Spain’s coach, Vincente del Bosque, has ignored public criticism and stuck with his game plan to good effect. Marcelo del Pozo, Reuters
The 2010 World Cup, it has been suggested, has seen the triumph of the collective over the individual.
Countries like Argentina with its array of brilliant individuals like Lionel Messi and Carlos Tevez — who never performed as a team — were put to the sword by the likes of Germany, who did.
Ghana’s team ethic had prevailed where individually driven nation’s like Samuel Eto’o’s Cameroon could not. The indefatigable Uruguayans’ march to the semifinal had been built on the team’s collective strengths minimizing its individuals’ shortcomings and weaknesses.
Team spirit and ethic is, in no small part due to the coach finding the right chemistry in his squad selection and how he moulds a group together
Of the four semifinalists, Spain’s Vincente Del Bosque is perhaps the most laidback, but even he has, in recent months, retained his individual will by ignoring public cries to forego playing two defensive midfielders and persisting with Sergio Busquets and Xabi Alonso in his team’s spine.
Uruguay, Germany, Holland, though, are moulded, singlemindedly by the vision of their managers: respectively, the philosophical El Maestro Oscar Tabarez, the tactically intelligent Joachim Loew and Bert van Marwijk.
It is Van Marwijk though, who has been most resolute in his vision — often heavily criticized by fans and media who consider his approach pragmatic and anathema to Dutch footballing tradition — to maximum effect.
Holland will contest their first World Cup final — something they have never previously won — in 32 years when they face Spain at Soccer City on July 11.

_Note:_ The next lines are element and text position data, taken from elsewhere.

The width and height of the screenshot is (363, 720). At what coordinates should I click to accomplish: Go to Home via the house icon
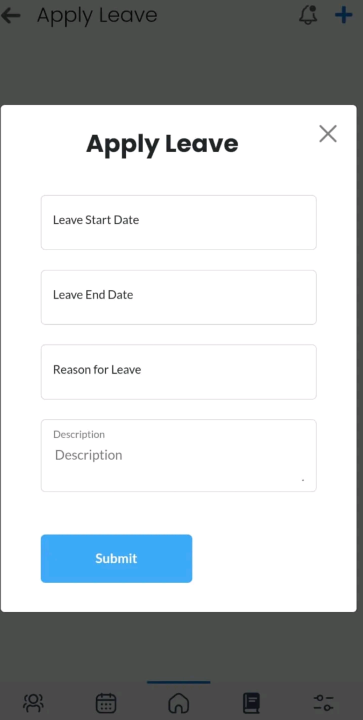[x=179, y=703]
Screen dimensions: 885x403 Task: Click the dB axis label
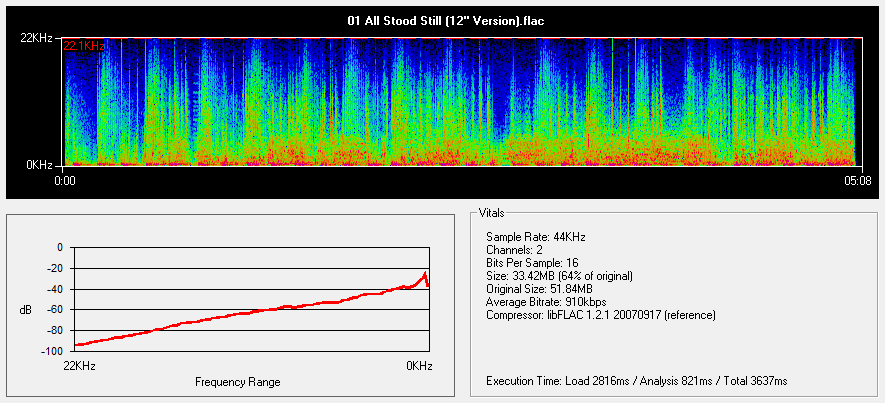pos(25,310)
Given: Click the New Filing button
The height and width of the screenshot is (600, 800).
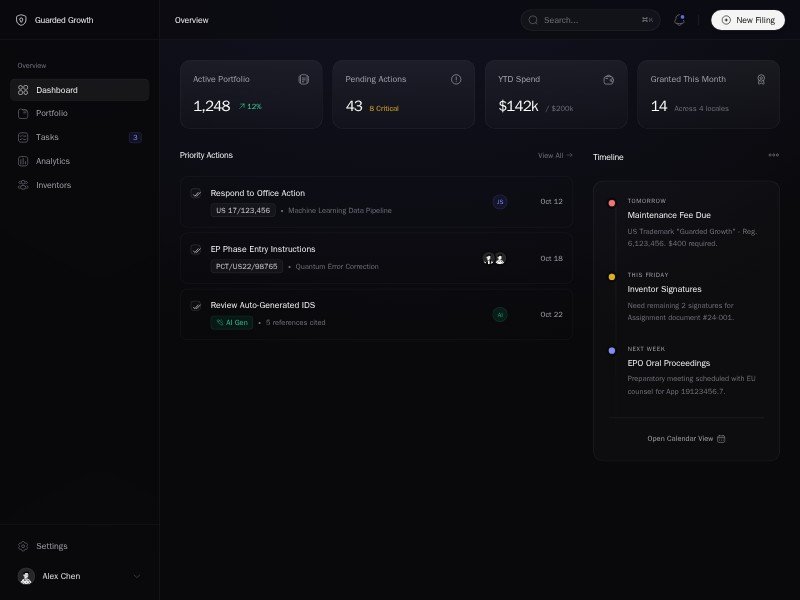Looking at the screenshot, I should click(748, 20).
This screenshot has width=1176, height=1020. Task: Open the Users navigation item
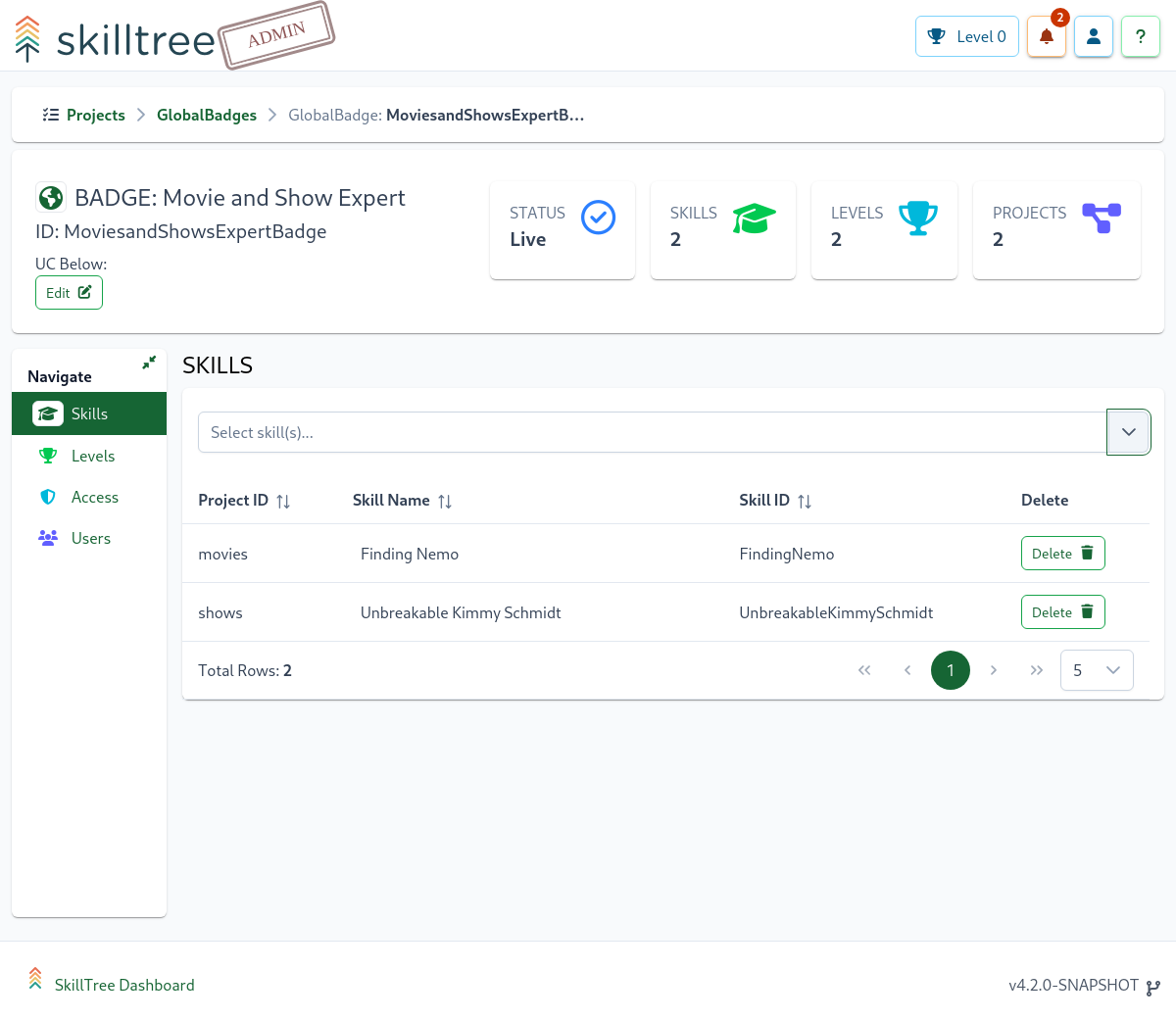(90, 538)
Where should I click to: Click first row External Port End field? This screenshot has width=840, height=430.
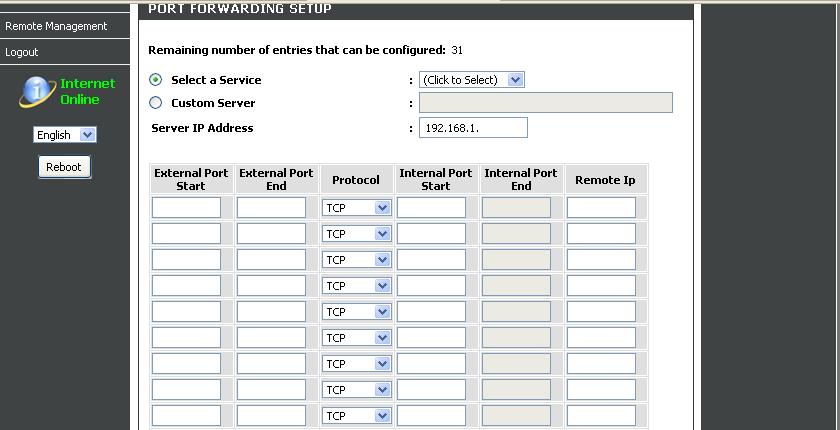coord(272,208)
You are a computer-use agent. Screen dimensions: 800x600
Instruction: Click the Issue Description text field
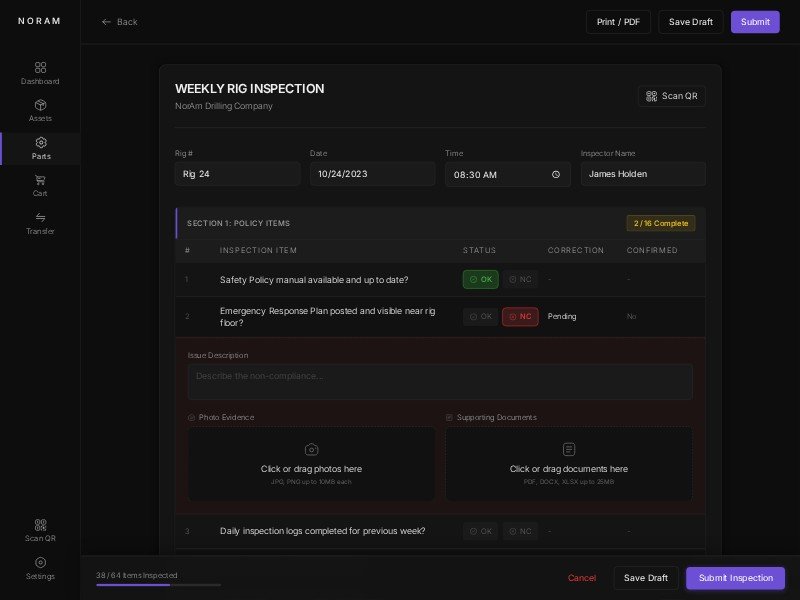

This week, responding to a question about Holland’s previous World Cup experiences of seducing crowds with aesthetically pleasing football, but always failing, Van Marwijk said his aim had been to instill and retain focus amongst his players: ”I don’t look at that [history]. I do things my way. First and foremost, we need as a team to believe, to really believe that you can win … You come to a World Cup to win.”
”Tactically, I try to give this team a bit more stability at the back,” said Marwijk who added that this Holland team had the ”disciplined way we play and our [sense of defensive] positioning” drilled into it to ensure ”retaining possession” which allowed it ”to dare to play freely, in an uninhibited way”.
Van Marwijk admits to using the aesthetic masters at FC Barcelona as models for his side: But, while he appreciates their pretty attacking patterns, his first concern is the fact that ”stars like Messi, [Zlatan] Ibrahimovich, Xavi and Iniesta are prepared to exercise pressure” on oppennets when not in possession. ”They are the first line of defence,” observed Van Marwijk.
Holland have waited a long time for the opportunity inscribe their name on the World Cup trophy for the first time and endorse their claim to being a traditional powerhouse in world football.
Their chance will come because of a man who has dismantled the country’s traditional approach to the game and reconconstituted it into a more winning formula.
But the swagger inherent in Dutch football, and its psyche, may not have been eviscerated, merely put on hold for the right moment. As Van Marwijk noted: ”Usually in tournaments we win and then we get arrogant, and then we lose. I keep reminding the players to keep focus, especially on the next match”.
The next match is the final of the 2010 World Cup.